=== Section Start ===

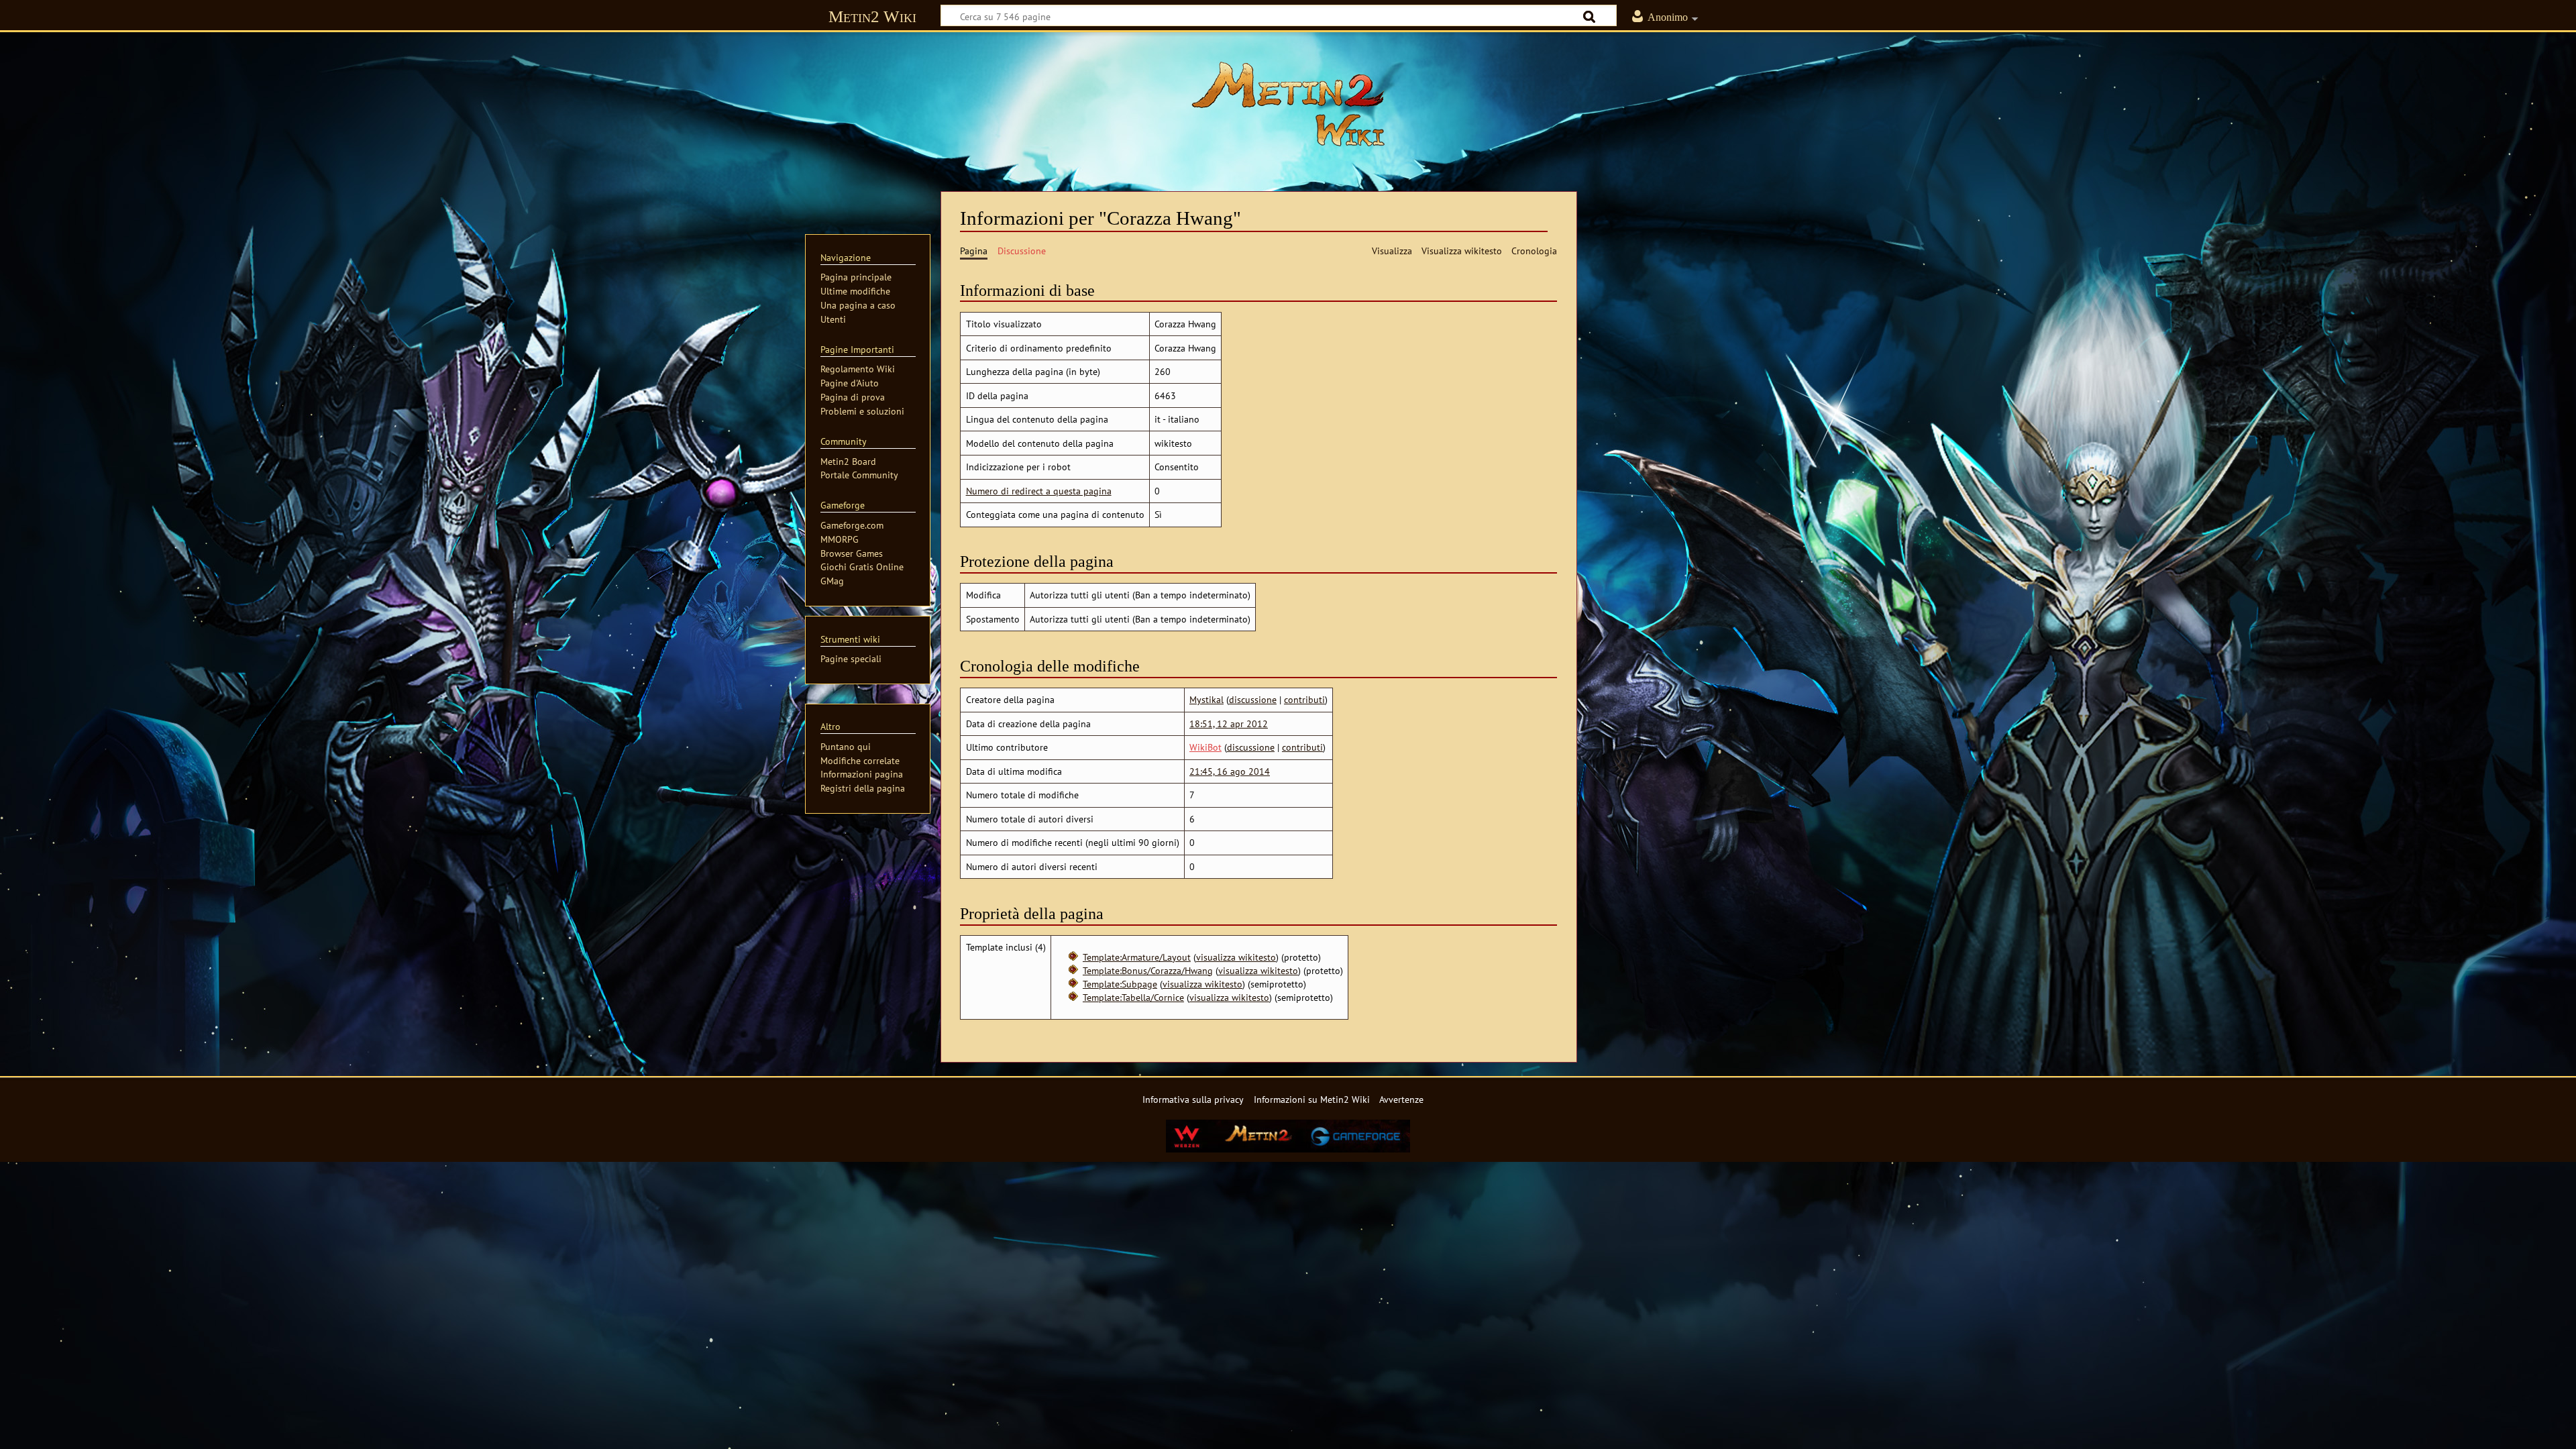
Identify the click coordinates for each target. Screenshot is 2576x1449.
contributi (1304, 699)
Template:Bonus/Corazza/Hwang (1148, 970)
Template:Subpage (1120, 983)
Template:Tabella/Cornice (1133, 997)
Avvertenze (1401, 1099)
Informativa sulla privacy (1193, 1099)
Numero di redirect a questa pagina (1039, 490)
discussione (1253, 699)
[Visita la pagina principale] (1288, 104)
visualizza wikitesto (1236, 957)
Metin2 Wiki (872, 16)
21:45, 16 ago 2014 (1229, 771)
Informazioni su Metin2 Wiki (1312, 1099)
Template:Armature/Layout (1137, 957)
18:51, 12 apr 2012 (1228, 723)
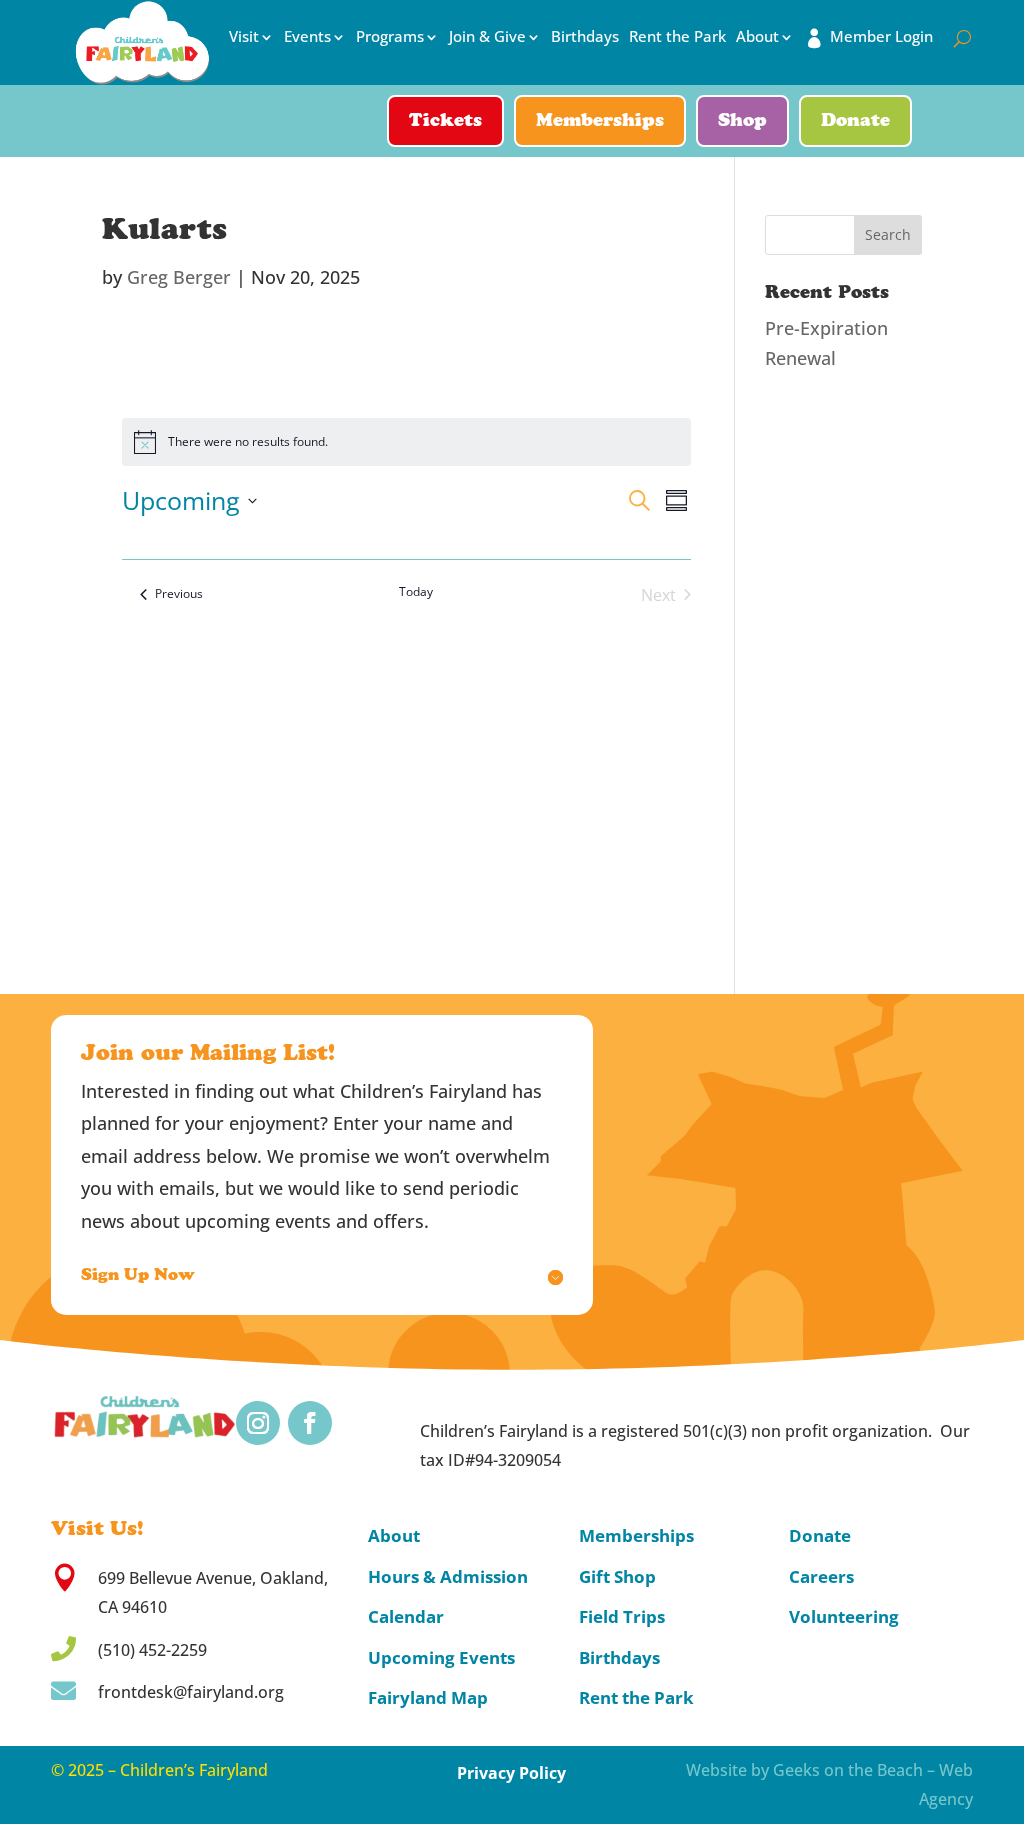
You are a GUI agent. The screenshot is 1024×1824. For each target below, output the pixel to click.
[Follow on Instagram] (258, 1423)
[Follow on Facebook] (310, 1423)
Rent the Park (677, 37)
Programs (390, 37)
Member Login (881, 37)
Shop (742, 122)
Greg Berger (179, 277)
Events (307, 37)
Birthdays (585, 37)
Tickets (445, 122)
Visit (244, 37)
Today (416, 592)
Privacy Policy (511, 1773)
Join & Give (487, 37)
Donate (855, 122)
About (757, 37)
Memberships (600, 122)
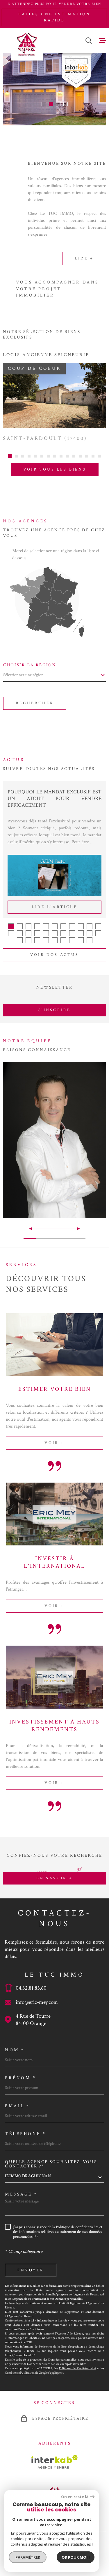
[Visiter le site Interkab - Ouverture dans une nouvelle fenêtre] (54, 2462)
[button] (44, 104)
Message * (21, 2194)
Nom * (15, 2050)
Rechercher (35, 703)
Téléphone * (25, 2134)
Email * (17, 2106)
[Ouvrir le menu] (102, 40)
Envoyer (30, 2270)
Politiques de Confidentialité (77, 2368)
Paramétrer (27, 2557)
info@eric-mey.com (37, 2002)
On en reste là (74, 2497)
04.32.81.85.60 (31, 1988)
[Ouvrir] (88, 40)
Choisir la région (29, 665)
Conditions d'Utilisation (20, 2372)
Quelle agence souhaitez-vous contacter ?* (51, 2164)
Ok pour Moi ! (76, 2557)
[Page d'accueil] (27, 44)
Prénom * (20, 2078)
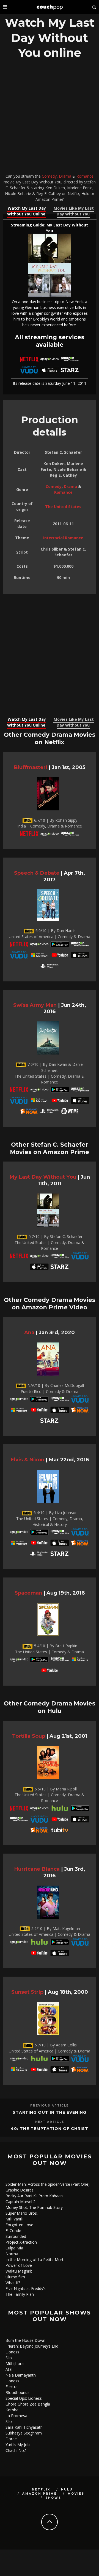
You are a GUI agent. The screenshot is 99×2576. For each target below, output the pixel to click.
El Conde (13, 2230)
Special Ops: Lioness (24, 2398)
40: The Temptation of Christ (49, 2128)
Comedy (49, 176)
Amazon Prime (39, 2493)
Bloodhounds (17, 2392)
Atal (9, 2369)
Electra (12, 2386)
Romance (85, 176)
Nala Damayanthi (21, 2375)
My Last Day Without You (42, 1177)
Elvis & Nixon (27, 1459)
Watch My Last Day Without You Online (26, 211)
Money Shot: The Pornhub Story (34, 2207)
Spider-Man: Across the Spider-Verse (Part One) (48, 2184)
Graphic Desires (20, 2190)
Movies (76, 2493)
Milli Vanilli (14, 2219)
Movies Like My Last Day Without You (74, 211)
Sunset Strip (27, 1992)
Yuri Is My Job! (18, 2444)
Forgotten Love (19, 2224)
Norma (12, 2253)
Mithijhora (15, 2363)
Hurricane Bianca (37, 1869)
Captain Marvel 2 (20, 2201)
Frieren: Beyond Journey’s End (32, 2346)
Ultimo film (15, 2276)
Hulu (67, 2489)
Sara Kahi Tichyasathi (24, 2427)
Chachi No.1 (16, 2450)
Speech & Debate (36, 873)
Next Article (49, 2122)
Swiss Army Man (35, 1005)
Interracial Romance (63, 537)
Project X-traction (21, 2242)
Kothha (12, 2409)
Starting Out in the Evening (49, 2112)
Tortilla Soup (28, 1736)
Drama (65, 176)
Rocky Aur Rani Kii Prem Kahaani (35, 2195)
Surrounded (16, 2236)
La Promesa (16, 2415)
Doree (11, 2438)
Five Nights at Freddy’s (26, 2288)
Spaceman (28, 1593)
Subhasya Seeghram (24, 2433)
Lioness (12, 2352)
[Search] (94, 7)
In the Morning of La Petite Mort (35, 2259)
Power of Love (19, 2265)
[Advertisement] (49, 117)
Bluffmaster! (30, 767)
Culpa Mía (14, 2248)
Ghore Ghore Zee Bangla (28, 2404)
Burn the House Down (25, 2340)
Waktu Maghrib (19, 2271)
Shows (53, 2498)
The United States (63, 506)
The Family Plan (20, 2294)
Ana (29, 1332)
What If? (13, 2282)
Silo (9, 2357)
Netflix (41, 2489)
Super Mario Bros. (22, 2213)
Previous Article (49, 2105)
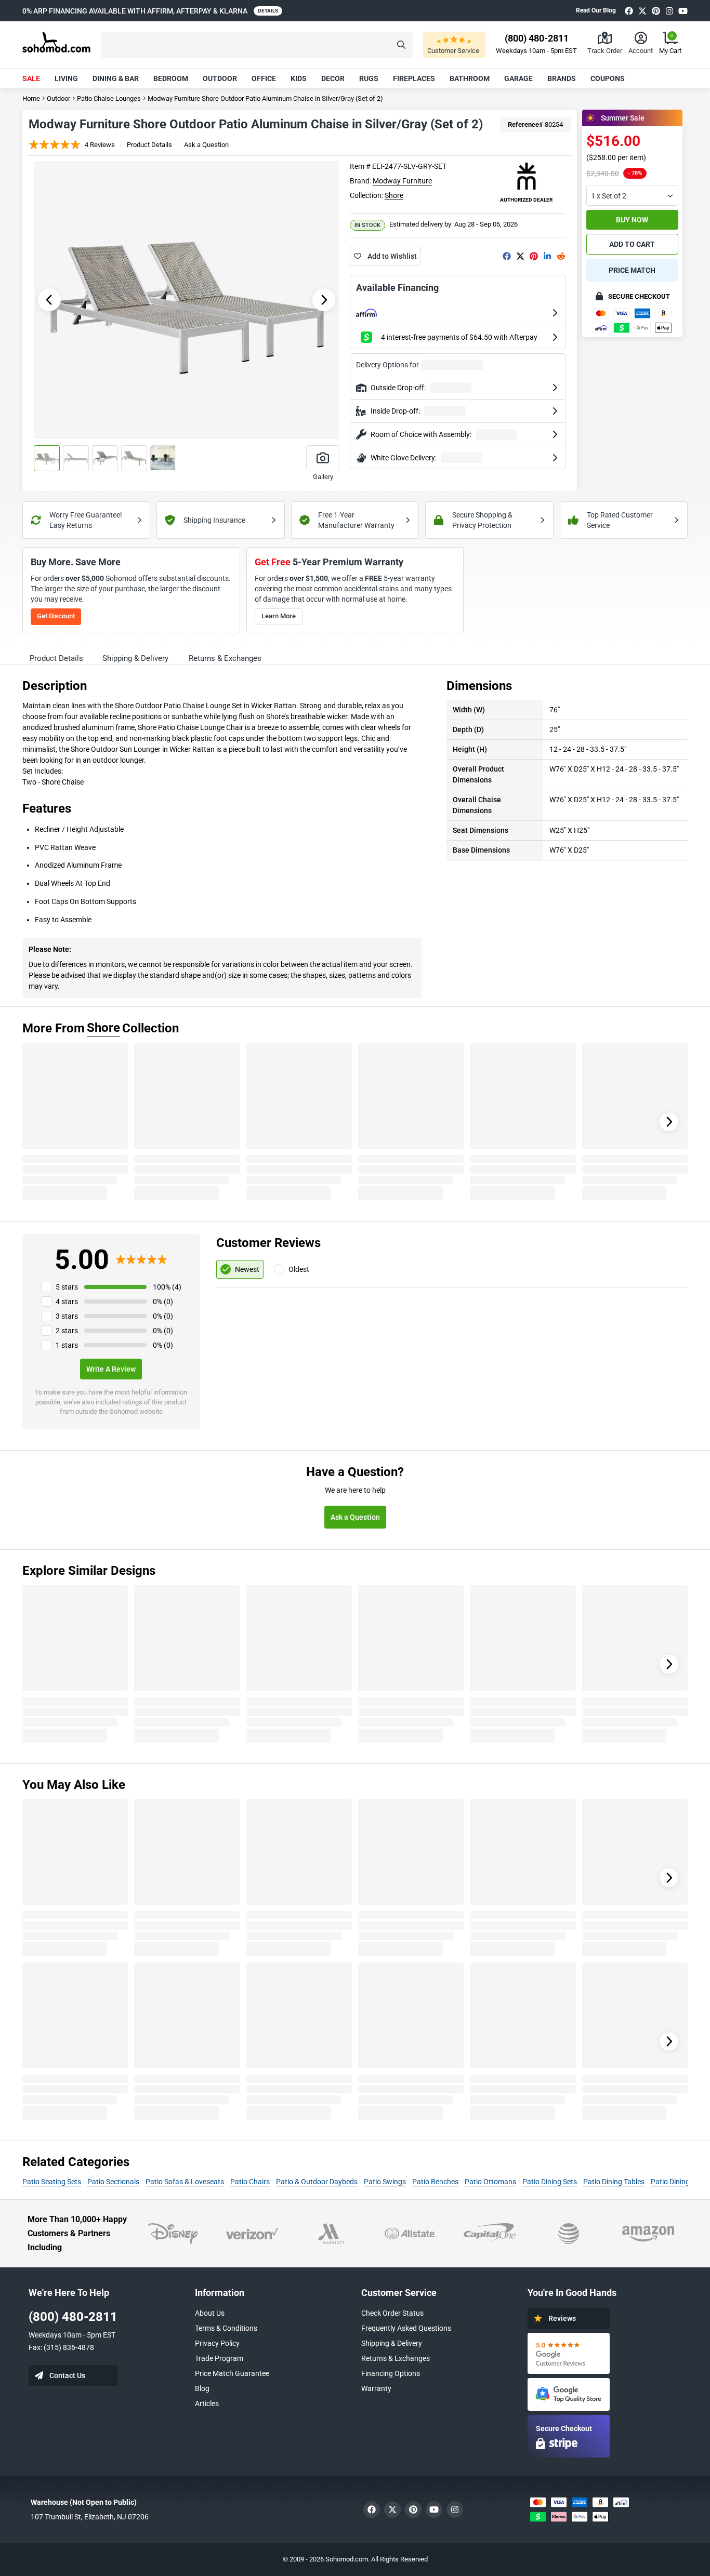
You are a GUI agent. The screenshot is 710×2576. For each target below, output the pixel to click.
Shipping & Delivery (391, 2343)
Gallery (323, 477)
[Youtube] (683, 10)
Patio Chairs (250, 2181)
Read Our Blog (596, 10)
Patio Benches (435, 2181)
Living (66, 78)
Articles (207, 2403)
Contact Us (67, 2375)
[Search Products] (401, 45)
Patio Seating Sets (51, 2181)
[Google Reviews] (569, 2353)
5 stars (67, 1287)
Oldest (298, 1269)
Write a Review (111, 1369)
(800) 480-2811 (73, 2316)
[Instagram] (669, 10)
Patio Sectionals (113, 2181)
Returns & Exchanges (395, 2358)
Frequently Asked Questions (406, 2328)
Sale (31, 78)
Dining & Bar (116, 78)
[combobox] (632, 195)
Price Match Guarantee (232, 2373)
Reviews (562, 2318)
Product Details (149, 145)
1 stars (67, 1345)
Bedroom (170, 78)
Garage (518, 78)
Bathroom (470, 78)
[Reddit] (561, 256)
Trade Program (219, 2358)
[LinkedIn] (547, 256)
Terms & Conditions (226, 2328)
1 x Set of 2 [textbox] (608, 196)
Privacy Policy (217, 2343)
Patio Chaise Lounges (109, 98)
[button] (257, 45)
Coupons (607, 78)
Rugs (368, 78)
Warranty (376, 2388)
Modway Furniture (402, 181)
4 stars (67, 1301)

=== Section End ===

Required action
Begin with the line that has "Gallery (323, 477)" in the listing above and end after the line that has "Sale (31, 78)"; output those lines exactly.

Task answer
Gallery (323, 477)
[Youtube] (683, 10)
Patio Chairs (250, 2181)
Read Our Blog (596, 10)
Patio Benches (435, 2181)
Living (66, 78)
Articles (207, 2403)
Contact Us (67, 2375)
[Search Products] (401, 45)
Patio Seating Sets (51, 2181)
[Google Reviews] (569, 2353)
5 stars (67, 1287)
Oldest (298, 1269)
Write a Review (111, 1369)
(800) 480-2811 (73, 2316)
[Instagram] (669, 10)
Patio Sectionals (113, 2181)
Returns & Exchanges (395, 2358)
Frequently Asked Questions (406, 2328)
Sale (31, 78)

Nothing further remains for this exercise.